**The task:** Which lines below fall between the one containing "Given: Open more cell actions menu" and the one containing "Task: Unfold the 14 Drum Rack track"? Repeat them exactly, counting both of those lines, and add nothing else.
─── Data shown
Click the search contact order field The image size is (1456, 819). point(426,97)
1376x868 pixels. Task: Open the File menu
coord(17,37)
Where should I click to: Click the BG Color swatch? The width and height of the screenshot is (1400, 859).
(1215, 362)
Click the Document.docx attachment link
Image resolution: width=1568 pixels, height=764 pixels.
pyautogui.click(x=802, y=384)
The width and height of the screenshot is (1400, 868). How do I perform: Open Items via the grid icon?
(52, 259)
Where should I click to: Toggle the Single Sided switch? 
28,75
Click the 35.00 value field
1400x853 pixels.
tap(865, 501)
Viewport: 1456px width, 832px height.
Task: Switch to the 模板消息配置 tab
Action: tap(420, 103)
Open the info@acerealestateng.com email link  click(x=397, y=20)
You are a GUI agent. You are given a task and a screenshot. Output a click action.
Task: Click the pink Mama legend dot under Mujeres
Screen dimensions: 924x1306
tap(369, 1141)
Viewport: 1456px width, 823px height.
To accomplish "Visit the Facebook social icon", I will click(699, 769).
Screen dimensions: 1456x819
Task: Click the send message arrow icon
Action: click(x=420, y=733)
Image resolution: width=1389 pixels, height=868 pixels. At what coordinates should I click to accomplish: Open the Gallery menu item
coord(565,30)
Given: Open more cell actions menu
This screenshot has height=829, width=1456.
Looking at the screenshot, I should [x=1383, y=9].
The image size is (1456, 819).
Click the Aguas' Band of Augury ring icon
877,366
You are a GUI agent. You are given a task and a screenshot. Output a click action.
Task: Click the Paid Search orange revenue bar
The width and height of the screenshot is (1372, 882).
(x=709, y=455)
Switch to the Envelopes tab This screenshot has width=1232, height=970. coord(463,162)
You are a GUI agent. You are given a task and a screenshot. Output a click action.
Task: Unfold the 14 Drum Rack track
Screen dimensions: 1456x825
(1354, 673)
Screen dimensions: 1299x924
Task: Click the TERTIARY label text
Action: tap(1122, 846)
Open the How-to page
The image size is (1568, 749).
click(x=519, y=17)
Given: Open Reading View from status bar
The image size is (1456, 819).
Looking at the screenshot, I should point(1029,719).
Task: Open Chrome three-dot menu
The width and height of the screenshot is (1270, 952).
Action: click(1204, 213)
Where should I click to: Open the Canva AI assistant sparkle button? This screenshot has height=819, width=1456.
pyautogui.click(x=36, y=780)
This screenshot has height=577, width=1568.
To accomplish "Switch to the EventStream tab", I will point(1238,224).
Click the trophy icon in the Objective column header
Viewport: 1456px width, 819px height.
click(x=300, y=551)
──────
**Expected answer:**
Given: Open more cell actions menu
This screenshot has height=829, width=1456.
Looking at the screenshot, I should [x=1383, y=9].
The image size is (1456, 819).
Click the Aguas' Band of Augury ring icon
877,366
You are a GUI agent. You are given a task and a screenshot. Output a click action.
Task: Click the Paid Search orange revenue bar
The width and height of the screenshot is (1372, 882).
(x=709, y=455)
Switch to the Envelopes tab This screenshot has width=1232, height=970. coord(463,162)
You are a GUI agent. You are given a task and a screenshot. Output a click action.
Task: Unfold the 14 Drum Rack track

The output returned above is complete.